La préservation de la fertilité s’impose progressivement comme un enjeu majeur dans la prise en charge des jeunes patients atteints de cancer. Les progrès thérapeutiques améliorent les taux de survie et ouvrent des perspectives de vie à long terme. Dans ce contexte, la question de la fertilité prend une place croissante dans les parcours de soins en oncologie.
Une étude nationale, publiée ce 9 mars, apporte un éclairage sur les pratiques au Maroc. Réalisée par Khadija Darif, Ayoub Mars, Mounia Amzerin et Fatima Zahrae Elmrabet, elle analyse les connaissances et les pratiques des oncologues concernant la préservation de la fertilité chez les patients atteints de cancer.
Les chercheurs ont mené une enquête transversale à l’échelle nationale à l’aide d’un questionnaire en ligne. L’étude ciblait les oncologues médicaux et les radiothérapeutes exerçant au Maroc.
Au total, 70 médecins ont participé à l’enquête. La majorité travaille dans le secteur public, principalement dans des centres universitaires et des structures régionales de cancérologie.
Le profil des répondants reflète une profession relativement jeune. Près de 74 % des participants exercent depuis moins de cinq ans.
Une sensibilisation élevée mais une application limitée
Tous les oncologues interrogés déclarent connaître le principe de la préservation de la fertilité. Cette sensibilisation reflète l’évolution des préoccupations liées à la qualité de vie après cancer.
Les traitements anticancéreux peuvent altérer la fonction reproductive. Certaines chimiothérapies et radiothérapies présentent un risque gonadotoxique important.
Les recommandations internationales, notamment celles de l’American Society of Clinical Oncology (ASCO) et de l’European Society for Medical Oncology (ESMO), recommandent d’aborder la fertilité avant le début des traitements.
Dans la pratique, ces discussions restent encore peu fréquentes. Seuls 37 % des médecins déclarent évoquer systématiquement la préservation de la fertilité avec les patients jeunes avant l’initiation du traitement.
Des connaissances variables sur les techniques disponibles
L’étude montre également une connaissance inégale des différentes méthodes de préservation de la fertilité. La cryoconservation du sperme, principale technique pour les patients masculins, est connue par l’ensemble des médecins interrogés.
Chez les femmes, plusieurs options existent mais restent moins bien identifiées. La congélation des ovocytes est connue par 95 % des répondants, tandis que la cryoconservation d’embryons ou de tissu ovarien est moins souvent citée.
Certaines approches hormonales, comme l’utilisation d’analogues de la LH-RH pour protéger la fonction ovarienne, sont également mentionnées.
Des obstacles organisationnels et financiers
Les médecins interrogés évoquent plusieurs difficultés qui limitent l’intégration de ces pratiques.

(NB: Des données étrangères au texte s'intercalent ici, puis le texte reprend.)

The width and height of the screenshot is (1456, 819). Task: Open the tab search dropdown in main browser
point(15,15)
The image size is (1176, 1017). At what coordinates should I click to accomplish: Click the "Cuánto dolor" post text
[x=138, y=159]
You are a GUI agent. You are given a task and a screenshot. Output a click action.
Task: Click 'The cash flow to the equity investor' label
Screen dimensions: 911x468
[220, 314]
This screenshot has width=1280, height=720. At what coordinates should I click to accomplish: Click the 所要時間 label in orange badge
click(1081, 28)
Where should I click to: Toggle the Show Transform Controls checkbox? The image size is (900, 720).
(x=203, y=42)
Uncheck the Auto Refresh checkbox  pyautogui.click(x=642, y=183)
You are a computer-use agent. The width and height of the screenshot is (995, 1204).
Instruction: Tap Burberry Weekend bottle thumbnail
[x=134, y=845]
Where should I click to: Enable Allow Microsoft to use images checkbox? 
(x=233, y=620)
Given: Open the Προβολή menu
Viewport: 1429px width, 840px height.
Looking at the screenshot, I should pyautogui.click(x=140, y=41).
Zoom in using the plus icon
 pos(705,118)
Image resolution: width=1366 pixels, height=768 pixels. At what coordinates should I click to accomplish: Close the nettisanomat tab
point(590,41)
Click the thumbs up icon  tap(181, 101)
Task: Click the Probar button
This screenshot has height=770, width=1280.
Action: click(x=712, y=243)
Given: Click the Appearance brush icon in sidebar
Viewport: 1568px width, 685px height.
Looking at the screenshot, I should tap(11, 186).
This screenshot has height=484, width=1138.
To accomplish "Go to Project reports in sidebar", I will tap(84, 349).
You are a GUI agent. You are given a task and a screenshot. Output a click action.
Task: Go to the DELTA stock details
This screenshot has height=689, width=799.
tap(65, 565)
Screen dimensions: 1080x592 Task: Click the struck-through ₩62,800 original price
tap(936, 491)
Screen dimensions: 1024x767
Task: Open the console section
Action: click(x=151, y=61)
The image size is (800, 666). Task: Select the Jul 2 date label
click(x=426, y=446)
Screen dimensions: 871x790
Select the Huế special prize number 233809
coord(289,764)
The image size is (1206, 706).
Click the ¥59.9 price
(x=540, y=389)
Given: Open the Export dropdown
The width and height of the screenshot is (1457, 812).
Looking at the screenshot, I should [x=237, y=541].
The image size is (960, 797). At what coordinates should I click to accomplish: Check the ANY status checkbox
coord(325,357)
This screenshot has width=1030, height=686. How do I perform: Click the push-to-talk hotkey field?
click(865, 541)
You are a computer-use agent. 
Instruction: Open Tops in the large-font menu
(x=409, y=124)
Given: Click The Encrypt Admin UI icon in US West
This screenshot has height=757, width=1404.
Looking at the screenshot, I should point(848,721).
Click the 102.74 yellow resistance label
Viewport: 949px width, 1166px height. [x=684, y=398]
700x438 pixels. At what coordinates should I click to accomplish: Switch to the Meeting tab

Le manque de structures spécialisées constitue l’un des principaux obstacles. Les centres dédiés à la préservation de la fertilité restent encore peu nombreux au Maroc. Le coût des procédures représente également une barrière pour les patients. L’absence de prise en charge financière limite l’accès à ces techniques.
L’urgence thérapeutique joue aussi un rôle. Les délais entre le diagnostic et le début du traitement sont parfois trop courts pour organiser une préservation de la fertilité.
Malgré ces difficultés, les oncologues expriment un intérêt marqué pour l’amélioration des pratiques.
Plus de 94 % des participants souhaitent bénéficier de formations spécifiques sur la préservation de la fertilité. La majorité soutient la mise en place de protocoles hospitaliers standardisés et le développement de collaborations avec les centres de médecine reproductive.
Ces résultats mettent en évidence la nécessité de structurer l’oncofertilité au Maroc. La création de centres spécialisés, l’élaboration de recommandations nationales et une meilleure coordination entre oncologie et médecine reproductive pourraient améliorer l’accès des patients à ces options thérapeutiques.